Langkah ini menuai protes dari masyarakat, terutama para korban bencana erupsi Gunung Lewotobi Laki-Laki di Kecamatan Wulanggitang dan Ile Bura yang merasa diabaikan dalam prioritas anggaran daerah Kabupaten Flotim.
Bantuan untuk korban erupsi yang tersebar di Kecamatan Ile Bura dan Wulanggitang hanya sebesar Rp 800 juta. Jumlah ini dinilai tidak cukup untuk memperbaiki kerusakan 2.366 rumah di tujuh desa, yang atapnya rusak parah akibat erupsi.
Kepala Badan Penanggulangan Bencana Daerah (BPBD) Flores Timur, Ferdinandus Moat Aeng, mengakui kepada wartawan belum lama ini bahwa angka tersebut jauh dari cukup untuk memulihkan kondisi rumah-rumah terdampak.
Salah satu korban erupsi, Rosalia Onan dari Desa Hokeng Jaya, mengungkapkan keluhannya mengenai sulitnya bertahan dalam kondisi atap rumah yang rusak parah akibat erupsi Gunung Lewotobi yang telah berlangsung kurang lebih setahun ini.

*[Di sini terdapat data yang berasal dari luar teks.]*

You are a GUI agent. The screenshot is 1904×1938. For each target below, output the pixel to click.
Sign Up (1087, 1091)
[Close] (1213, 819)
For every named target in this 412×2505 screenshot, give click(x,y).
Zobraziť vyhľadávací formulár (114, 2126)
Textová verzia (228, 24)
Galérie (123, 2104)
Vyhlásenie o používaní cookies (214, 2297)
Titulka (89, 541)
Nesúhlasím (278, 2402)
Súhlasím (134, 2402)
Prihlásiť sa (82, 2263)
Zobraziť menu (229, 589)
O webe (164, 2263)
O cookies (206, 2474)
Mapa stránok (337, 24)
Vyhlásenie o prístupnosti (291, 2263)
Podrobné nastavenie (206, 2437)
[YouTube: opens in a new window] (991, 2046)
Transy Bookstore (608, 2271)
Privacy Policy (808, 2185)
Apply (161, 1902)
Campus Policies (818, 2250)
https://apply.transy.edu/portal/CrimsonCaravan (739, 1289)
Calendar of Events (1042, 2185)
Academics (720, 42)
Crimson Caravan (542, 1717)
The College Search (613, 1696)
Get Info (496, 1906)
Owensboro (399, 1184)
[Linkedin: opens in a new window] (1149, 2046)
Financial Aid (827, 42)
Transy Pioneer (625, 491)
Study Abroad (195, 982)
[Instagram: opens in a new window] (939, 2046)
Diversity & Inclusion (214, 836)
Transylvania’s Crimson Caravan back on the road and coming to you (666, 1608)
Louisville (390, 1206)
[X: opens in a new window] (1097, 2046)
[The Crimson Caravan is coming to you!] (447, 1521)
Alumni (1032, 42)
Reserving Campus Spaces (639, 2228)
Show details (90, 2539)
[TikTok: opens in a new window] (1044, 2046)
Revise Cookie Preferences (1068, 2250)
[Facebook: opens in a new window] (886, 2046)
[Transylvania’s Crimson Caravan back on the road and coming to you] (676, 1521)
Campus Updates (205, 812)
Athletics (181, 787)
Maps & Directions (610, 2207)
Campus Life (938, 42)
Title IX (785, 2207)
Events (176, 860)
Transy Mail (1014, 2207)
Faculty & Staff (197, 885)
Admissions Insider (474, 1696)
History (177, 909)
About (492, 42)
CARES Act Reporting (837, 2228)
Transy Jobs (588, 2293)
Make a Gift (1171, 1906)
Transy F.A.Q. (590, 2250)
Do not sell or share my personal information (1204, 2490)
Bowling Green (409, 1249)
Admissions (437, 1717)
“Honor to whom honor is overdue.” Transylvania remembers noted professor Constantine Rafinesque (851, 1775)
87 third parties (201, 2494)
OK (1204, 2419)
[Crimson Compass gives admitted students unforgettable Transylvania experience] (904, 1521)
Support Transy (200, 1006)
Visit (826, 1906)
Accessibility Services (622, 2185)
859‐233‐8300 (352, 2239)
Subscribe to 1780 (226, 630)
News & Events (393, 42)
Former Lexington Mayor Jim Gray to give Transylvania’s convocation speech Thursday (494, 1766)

“Setiap kali hujan, kami tidak bisa tidur. Kami harus membersihkan lumpur yang masuk melalui atap yang bocor. Tolong, perhatikan nasib kami,” ujarnya penuh harap. Jumat (18/10/2024).
Bernadeta, warga di Kecamatan Wulanggitang, juga mengeluhkan hal yang sama. Menurutnya, Pemda Flotim lebih mementingkan kemewahan para pimpinan daerah dibanding memprioritaskan anggaran untuk masyarakat yang sangat membutuhkan bantuan.
“Mereka (Pemda) lebih mementingkan duduk di dalam mobil mewah baru dengan kaca tertutup, AC menyala, sambil tidur di kursi mobil yang empuk, sementara kami di sini harus menghirup abu setiap hari. Belum lagi kalau hujan, kami mandi lumpur. Di mana keadilan sosial bagi kami?” tanya Bernadeta.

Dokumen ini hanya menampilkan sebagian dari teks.